Several witnesses who were wounded in the 2013 Boston Marathon bombings took the stand in the trial of suspect Dzhokhar Tsarnaev to recall details of an attack that killed three people and injured more than 260.

Tsarnaev, 21, is facing the death penalty if convicted of carrying out the attack with his older brother Tamerlan, who died during a manhunt after the bombing.

Rebecca Gregory was visiting Boston from Houston, Texas, with her 5-year-old son, Noah, to cheer for her then-boyfriend's mother, who was running in the marathon.

They were standing near the finish line when the first bomb went off.

“I couldn't see my leg,” Gregory said Wednesday from the witness stand.

When the smoke had settled, she saw blood and shrapnel around her.

“At that point I thought that was the day I would die,” she said.

She tried to pull Noah, whose leg was injured, close to her, but was unable because a bone was sticking out from her arm.

“He kept saying, 'Mommy, mommy, mommy,'“ Gregory said.

“I prayed saying, 'God, if this is it, take me, but let me know that Noah was going to be all right.'“

When emergency personnel got to her, she remembered them mouthing to each other, “We have an amputee.”

Gregory's left leg was amputated 18 months later, after 17 surgeries.

Noah sustained a cut to the bone, gastrointestinal bleeding and had a bald spot on his head.

Sydney Corcoran of Lowell, Massachusetts, was 17, and while she had lived her entire life in the town just outside of Boston, it was her first time attending the marathon because her aunt was running in it.

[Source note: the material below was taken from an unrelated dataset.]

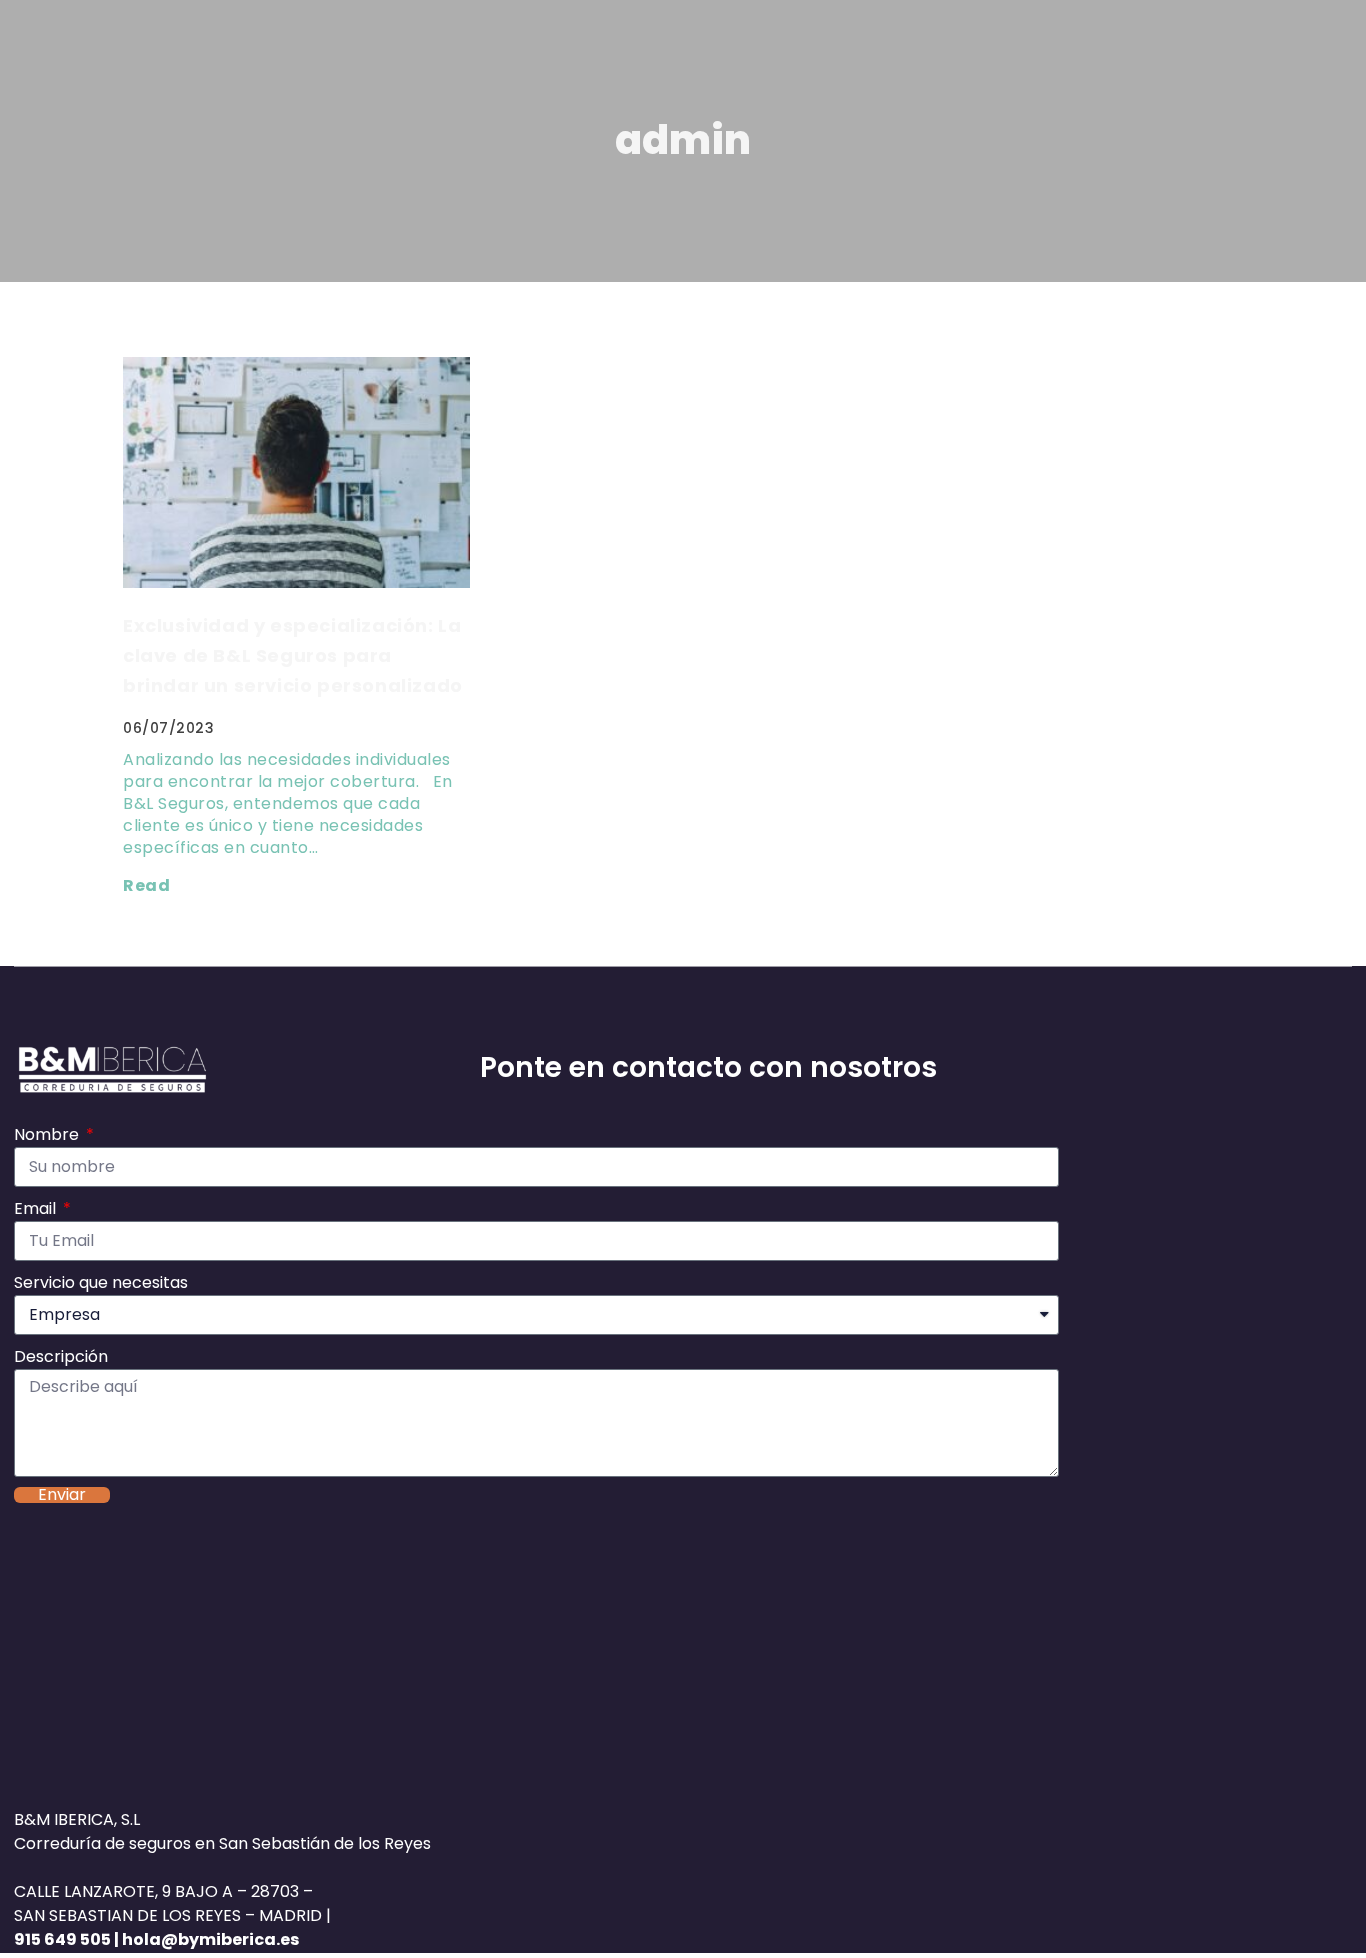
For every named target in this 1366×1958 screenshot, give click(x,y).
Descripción (61, 1356)
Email (37, 1208)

She and her parents, Celeste and Kevin Corcoran, were waiting for her aunt to cross the finish line when an explosion struck.

“The next thing I know, we're immersed in smoke, there are stifled screams of people you can't see ... because all you see is smoke,” Corcoran said.

She immediately lost track of her family and felt like half of her right foot was gone. She fainted and fell to the ground.

“I remember a man putting his forehead to mine and telling me to told on,” she said.

Shrapnel had damaged her femoral artery.

“I was bleeding from one of my main arteries - I was bleeding out, I had minutes,” she said.

When she arrived at the hospital she was in much pain and thought her parents had been killed.

“And at that moment, I thought I was an orphan, I thought that my parents have been violently ripped away from this world,” Corcoran told the jury.

When she woke up in the hospital, she found out that her parents were alive, though her mother had lost both legs.

Corcoran has scars on the top and bottom of her right foot after shrapnel tore a hole in it. She has long scars from surgeries to repair the damaged artery in her thigh.

Karen McWatters went to the Boston Marathon in 2013 with close coworker Krystle Campbell to cheer for McWatters then-boyfriend, Kevin.

McWatters and Campbell spent the day together taking pictures, some of which were shown to the jury.

As they stood by the finish line, McWatters was sending text messages to find out where Kevin was.

“I remember looking at the phone, and then I was on the ground,” she said. “I was wondering if I was dreaming.”

Then she heard people screaming and telling each other to get on the ground. Eventually, she sat up.

“I looked at my foot and leg and realised that something terrible had happened to us,” she said.

She immediately tried to move close to Campbell, who was lying on the ground next to her.

“We put our faces together and talked to each other. I didn't look at Krystle's body,” McWatters said. “We held hands. When her hand went limp, she never talked again.”

Campbell died on the scene, and McWatters' left leg was amputated two days after the attack.